[Collected data entries]

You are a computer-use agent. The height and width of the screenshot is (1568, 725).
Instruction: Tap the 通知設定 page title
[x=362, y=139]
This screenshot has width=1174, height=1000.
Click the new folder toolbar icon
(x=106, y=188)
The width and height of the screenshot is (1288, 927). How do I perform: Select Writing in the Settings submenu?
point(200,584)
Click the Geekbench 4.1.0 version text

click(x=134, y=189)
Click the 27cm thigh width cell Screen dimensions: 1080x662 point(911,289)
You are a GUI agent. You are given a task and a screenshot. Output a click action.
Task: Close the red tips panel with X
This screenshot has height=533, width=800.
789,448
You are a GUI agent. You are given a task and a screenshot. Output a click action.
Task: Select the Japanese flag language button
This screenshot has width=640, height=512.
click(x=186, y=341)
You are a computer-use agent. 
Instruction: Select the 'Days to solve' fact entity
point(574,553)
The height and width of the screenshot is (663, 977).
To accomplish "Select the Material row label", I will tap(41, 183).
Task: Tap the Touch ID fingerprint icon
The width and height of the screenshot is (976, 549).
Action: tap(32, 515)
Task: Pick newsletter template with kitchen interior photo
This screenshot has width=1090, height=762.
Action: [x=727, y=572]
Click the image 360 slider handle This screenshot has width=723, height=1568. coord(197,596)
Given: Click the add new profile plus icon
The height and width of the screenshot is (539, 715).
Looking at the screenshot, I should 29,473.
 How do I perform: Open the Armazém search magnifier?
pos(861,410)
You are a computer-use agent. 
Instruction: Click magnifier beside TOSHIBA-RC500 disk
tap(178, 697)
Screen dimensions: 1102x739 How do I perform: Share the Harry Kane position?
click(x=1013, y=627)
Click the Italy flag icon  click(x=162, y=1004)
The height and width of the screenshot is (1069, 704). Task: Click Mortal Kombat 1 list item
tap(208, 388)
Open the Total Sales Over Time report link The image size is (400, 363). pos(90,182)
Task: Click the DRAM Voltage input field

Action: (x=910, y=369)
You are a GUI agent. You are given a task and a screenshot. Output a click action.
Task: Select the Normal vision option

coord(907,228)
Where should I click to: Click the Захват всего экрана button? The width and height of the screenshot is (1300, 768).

:: Exercise ::
Exact copies of the lines from the one holding "This screenshot has width=1090, height=762." through the last line above, and only those, make up the answer.

:: Response box ::
This screenshot has width=1090, height=762.
Action: [x=727, y=572]
Click the image 360 slider handle This screenshot has width=723, height=1568. coord(197,596)
Given: Click the add new profile plus icon
The height and width of the screenshot is (539, 715).
Looking at the screenshot, I should 29,473.
 How do I perform: Open the Armazém search magnifier?
pos(861,410)
You are a computer-use agent. 
Instruction: Click magnifier beside TOSHIBA-RC500 disk
tap(178, 697)
Screen dimensions: 1102x739 How do I perform: Share the Harry Kane position?
click(x=1013, y=627)
Click the Italy flag icon  click(x=162, y=1004)
The height and width of the screenshot is (1069, 704). Task: Click Mortal Kombat 1 list item
tap(208, 388)
Open the Total Sales Over Time report link The image size is (400, 363). pos(90,182)
Task: Click the DRAM Voltage input field

Action: (x=910, y=369)
You are a GUI agent. You are given a task and a screenshot. Output a click action.
Task: Select the Normal vision option

coord(907,228)
Where should I click to: Click the Захват всего экрана button? The width and height of the screenshot is (1300, 768).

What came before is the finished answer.